I don't wish to argue with DH about this, I feel like ringing up MIL and politely putting forward my views, which I feel she would probably respect, as she is always very nice to me. Would I be unreasonable to do this?

OP posts:
IsChippyMintonExDirectory · 21/04/2014 18:01

I don't think the OP IBU with children one piece of crap food can undo a lot of progress, I think their best bet is to go cold turkey with the treats and ask all family members to follow suit, if they can't do it the kids don't stay over. An unsupportive granny who thinks she doesn't have a problem is not a good message for an overweight child.

NeverKnowinglyUnderstood · 21/04/2014 18:09

I Honestly don't think you are being unreasonable as a result of your experience of pulling your DC's BMI down.
However in general I really don't think things that happen from time to time at GP house is a problem
My DC's get to drink chocolate milk at theirs (not at home)
they get to have afternoon tea (proper cakes and sandwiches) at 4pm before dinner at 6.30 (Def not at home)

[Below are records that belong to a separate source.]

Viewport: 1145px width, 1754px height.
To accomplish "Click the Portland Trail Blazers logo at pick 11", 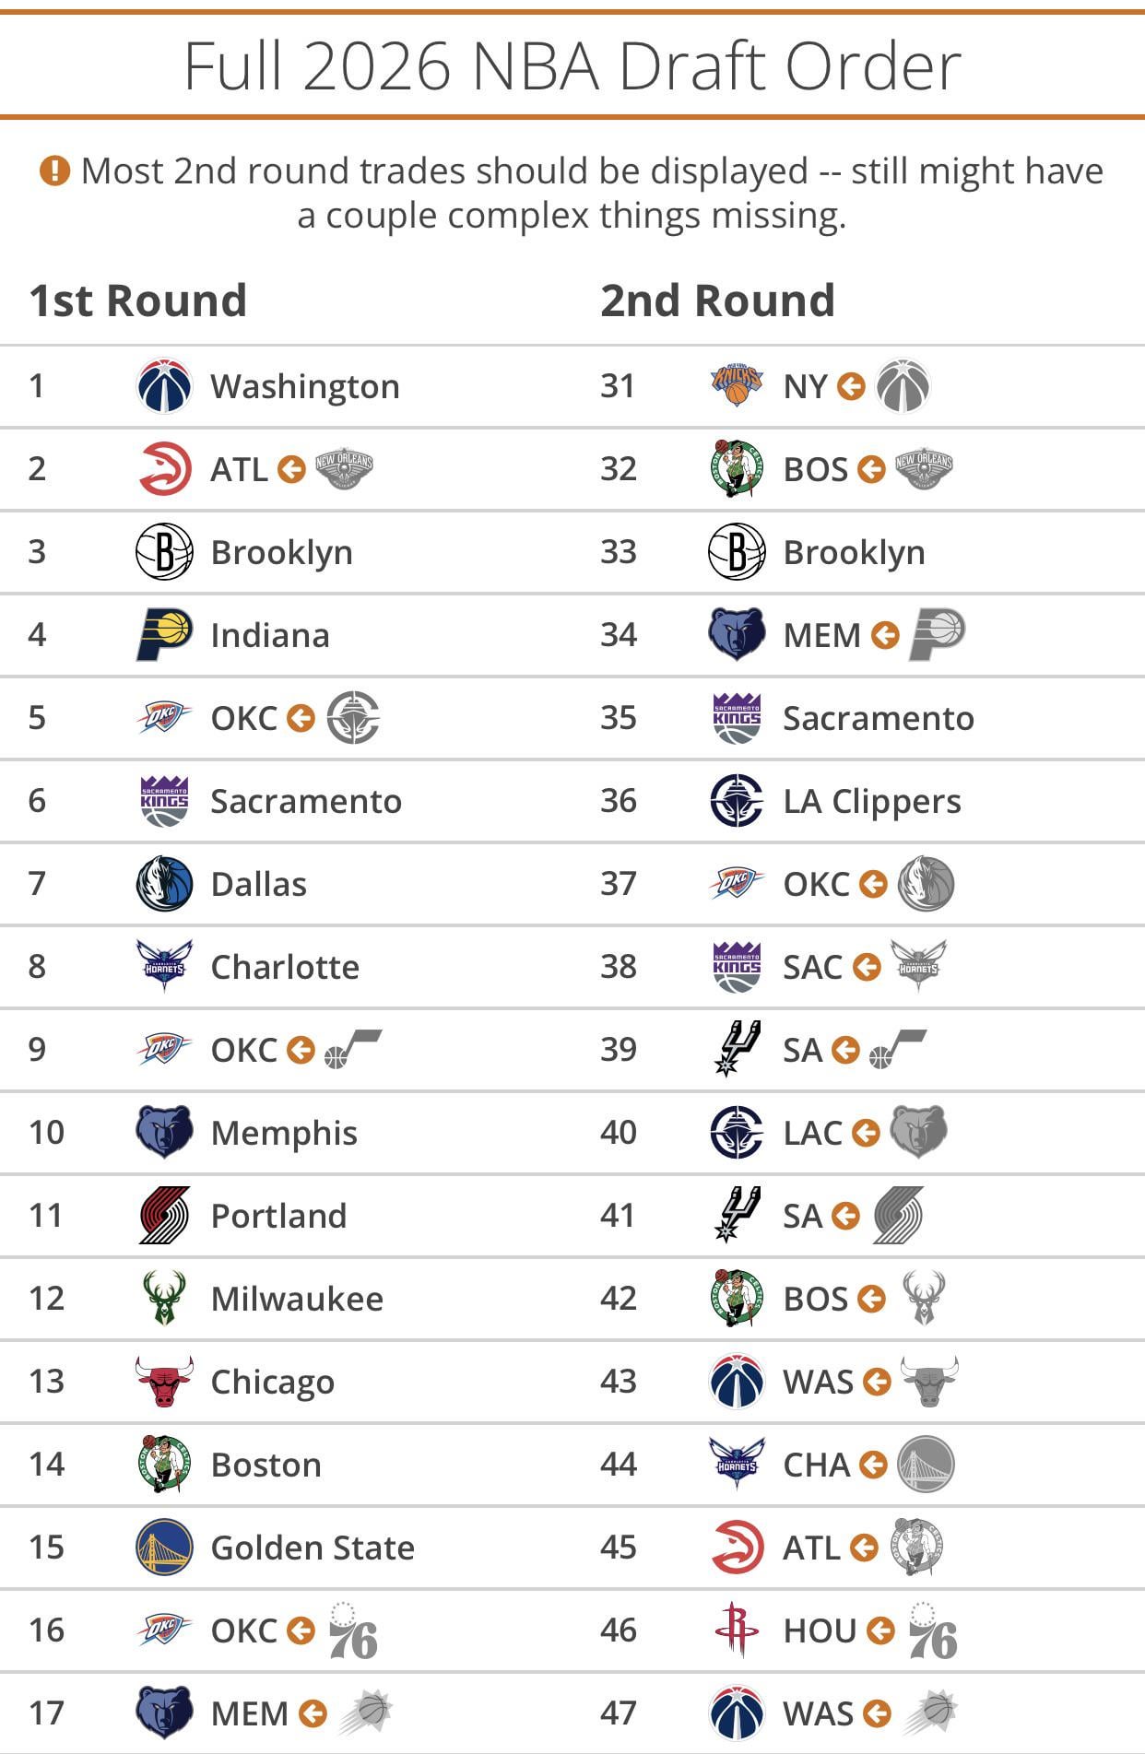I will (164, 1216).
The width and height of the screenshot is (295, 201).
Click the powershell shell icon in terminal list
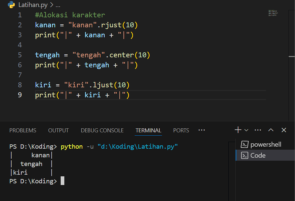pos(245,144)
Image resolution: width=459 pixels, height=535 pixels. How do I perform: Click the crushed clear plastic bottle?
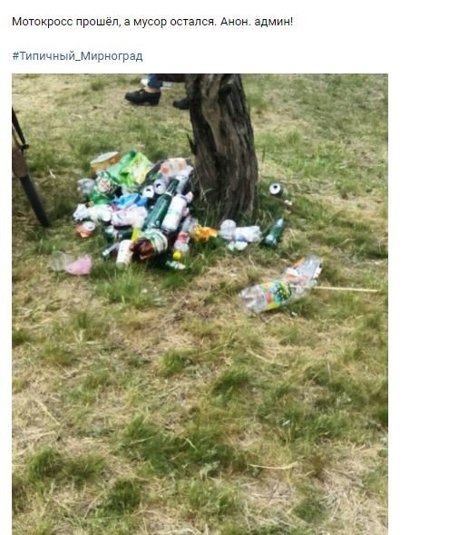click(x=280, y=286)
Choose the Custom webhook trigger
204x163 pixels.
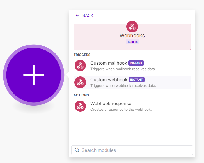tap(132, 82)
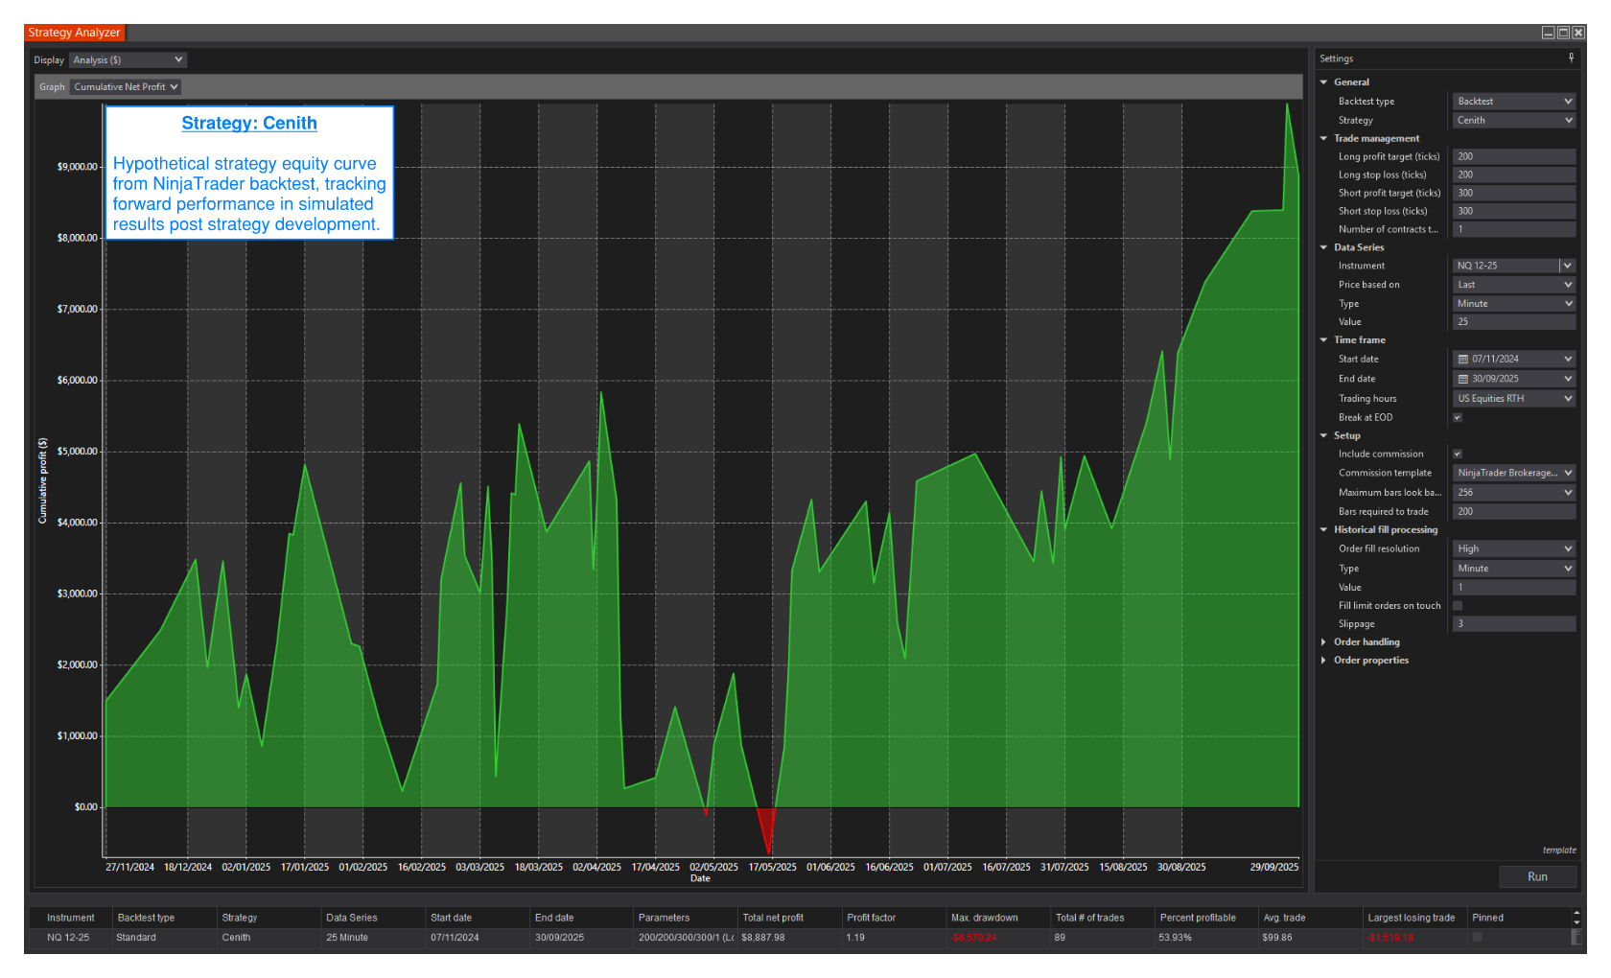The height and width of the screenshot is (978, 1611).
Task: Click the results grid vertical scrollbar thumb
Action: [1577, 938]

However we have always used the phrase your house your rules and that has meant it was easy when we get home to say sorry love, not here.

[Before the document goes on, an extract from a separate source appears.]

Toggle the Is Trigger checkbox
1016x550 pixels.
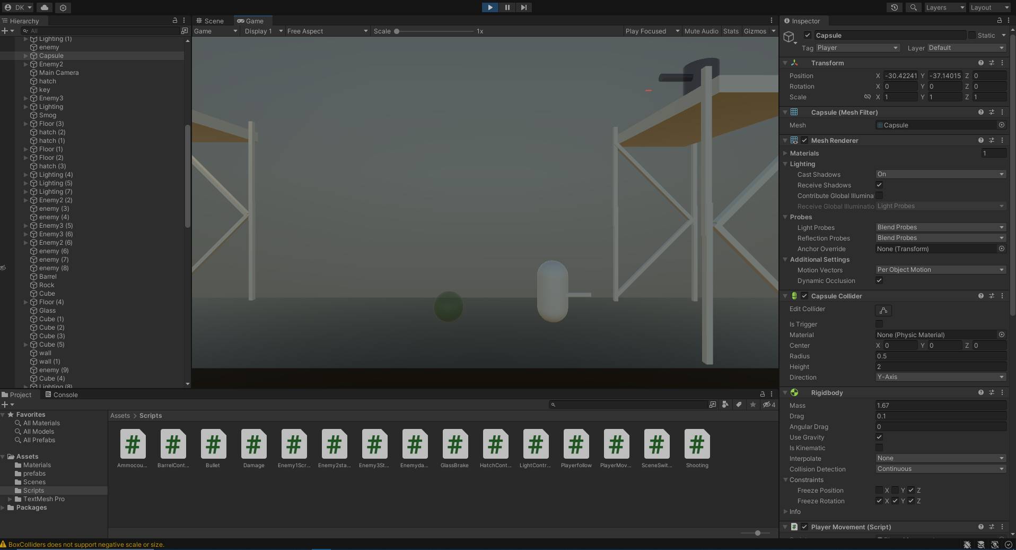(879, 324)
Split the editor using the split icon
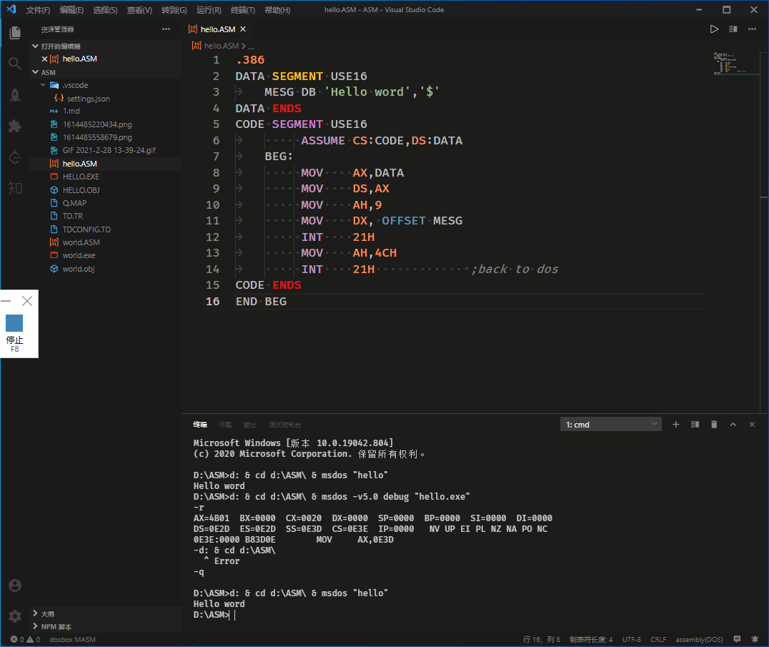This screenshot has height=647, width=769. 733,29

Oblomov · 21/04/2014 21:03

Thanks Rabbit. But, you are telling me things I already knew. I read every word of the thread, so please don't patronise me, by telling me that op is seeing NHS re dd diet. I know that. But op clearly hasn't got to grips with the basics. Or else the weight loss would have been dealt with by now.

Plus, I never said mil didn't need to be talked to. But dh should do it. I suspect he's not really on board.

If people aren't careful they give kids food complexes.
Nine of the children in ds1's class are overweight. Most eat balanced diets of all foods, carbs and most veg, spag bol, burgers, roasts, chocolate and crisps as well. Most do lots of swimming, karate, football etc out of school

Oblomov · 21/04/2014 21:06

Sorry. Typo. None are overweight. In his class of 30. Out of the year of 60, there are only 2 who are a tiny bit overweight.

RabbitSaysWoof · 21/04/2014 22:12

I just think the 'look at yourself' comment just seemed harsh and blamey.
Saying it wouldn't take years to get better if OP had a grip of the basics is inaccurate as another poster (with first hand experience of NHS dieticions) said that slow progress is the aim and OP said it is going in the right direction.
Still you already knew that didn't you.

Slackgardener · 21/04/2014 23:10

Funny this whole treat thing. I visit with my mother, she rarely speaks to my dcs but she buys them junk....that's her way of connecting with them....it's a bit shit but it's all she's got, it makes me feel sad that she is incapable of anything more than being a sugar pusher and I stand by and allow it to happen. I know I sound extreme about this but it's what happens. I wonder how they will see her in a few years?

Oblomov · 22/04/2014 07:22

Rabbit, please stop picking on every word I say.
I was one if about 4 or 5 posters who said almost exactly the same thing. If you want a fight , go pick on one if them.
I still maintain that OP is very blaming, rather than looking at herself.
And for your information, yes I do know quite a bit, about NHs dieticians. I'm not a dietician myself. As a diabetic, since aged if 1 , I have seen dieticians, often every 3 months , for most if my life. Even though I was never overweight.
In fact I saw one 2 months ago, for over an hour, at Kings college hospital.
So do jog on dear.

RabbitSaysWoof · 22/04/2014 07:37

Oh I take it all back then. If you are diabetic you must know more about children loosing weight than the poster who's child is loosing weight.
Even OP has disappeared from this thread, probably bored of people giving her dietary advice she didn't ask for.